Adaptive Chunking for VideoRAG Pipelines with a Newly Gathered Bilingual Educational Dataset
Abstract
This paper introduces an innovative approach to Retrieval-Augmented Generation (RAG) for video question answering (VideoQA) through the development of an adaptive chunking methodology and the creation of a bilingual educational dataset. Our proposed adaptive chunking technique, powered by CLIP embeddings and SSIM scores, identifies meaningful transitions in video content by segmenting educational videos into semantically coherent chunks. This methodology optimizes the processing of slide-based lectures, ensuring efficient integration of visual and textual modalities for downstream RAG tasks.

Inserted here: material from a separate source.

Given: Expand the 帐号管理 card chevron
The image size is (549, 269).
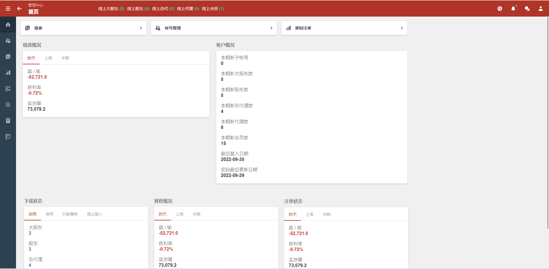Looking at the screenshot, I should (271, 28).
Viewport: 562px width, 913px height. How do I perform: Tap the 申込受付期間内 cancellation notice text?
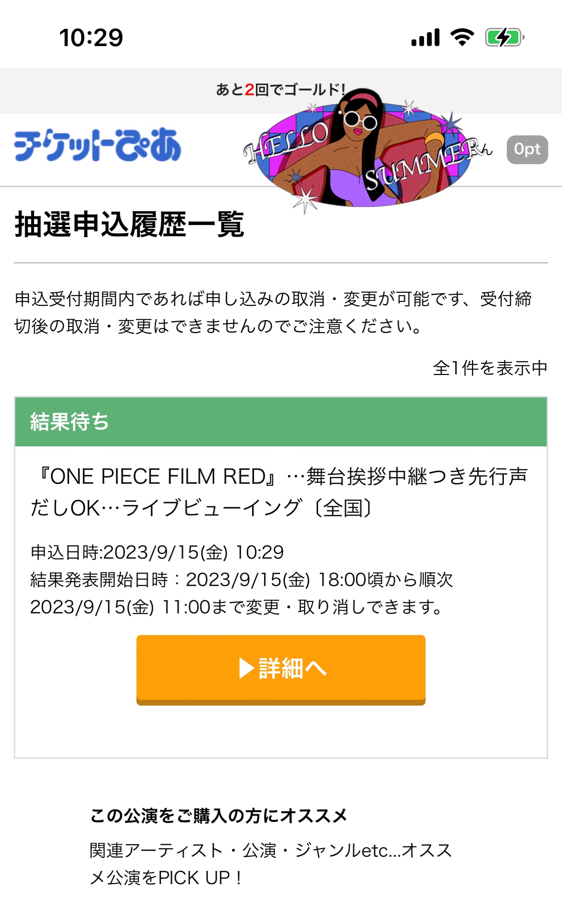point(273,312)
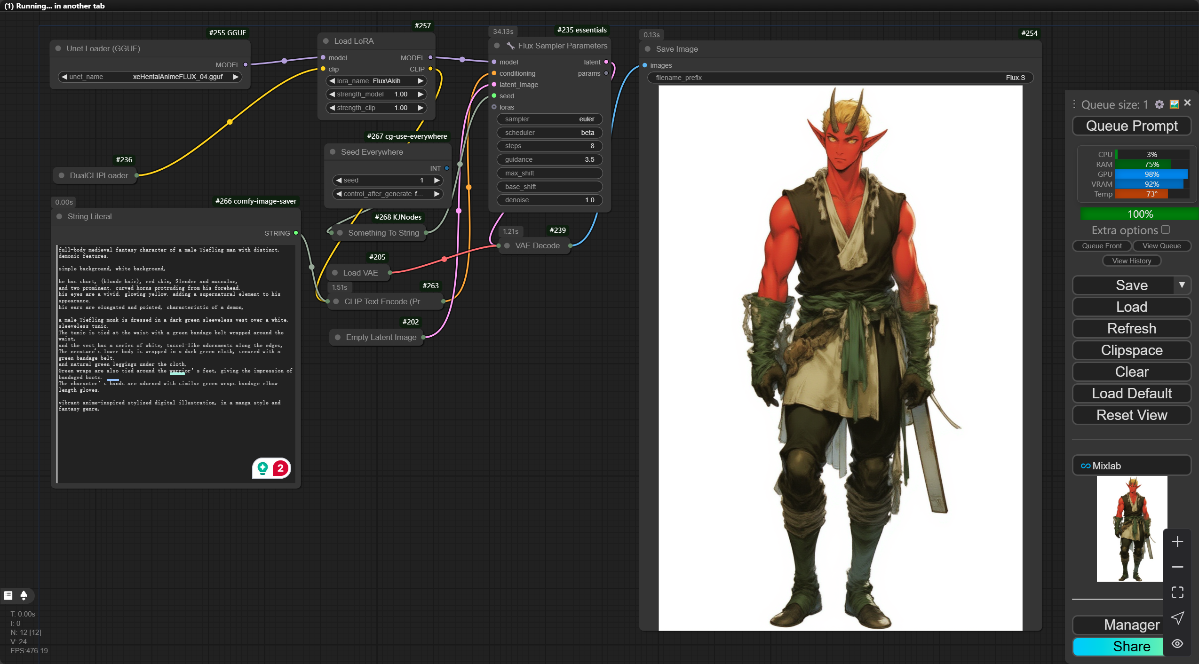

To support this work, we gathered a bilingual dataset comprising Persian and English mid- to long-duration academic videos, curated to reflect diverse topics, teaching styles, and multilingual content. Each video is enriched with synthetic question-answer pairs designed to challenge pure large language models (LLMs) and underscore the necessity of retrieval-augmented systems. The evaluation compares our CLIP-SSIM-based chunking approach against conventional video slicing methods, demonstrating significant improvements across RAGAS metrics, including Answer Relevance, Context Relevance, and Faithfulness. Furthermore, our findings reveal that the multimodal image-text retrieval scenario achieves the best overall performance, emphasizing the importance of integrating complementary modalities. This research establishes a robust framework for video RAG pipelines, expanding the capabilities of multimodal AI systems for educational content analysis and retrieval. © 2025 IEEE.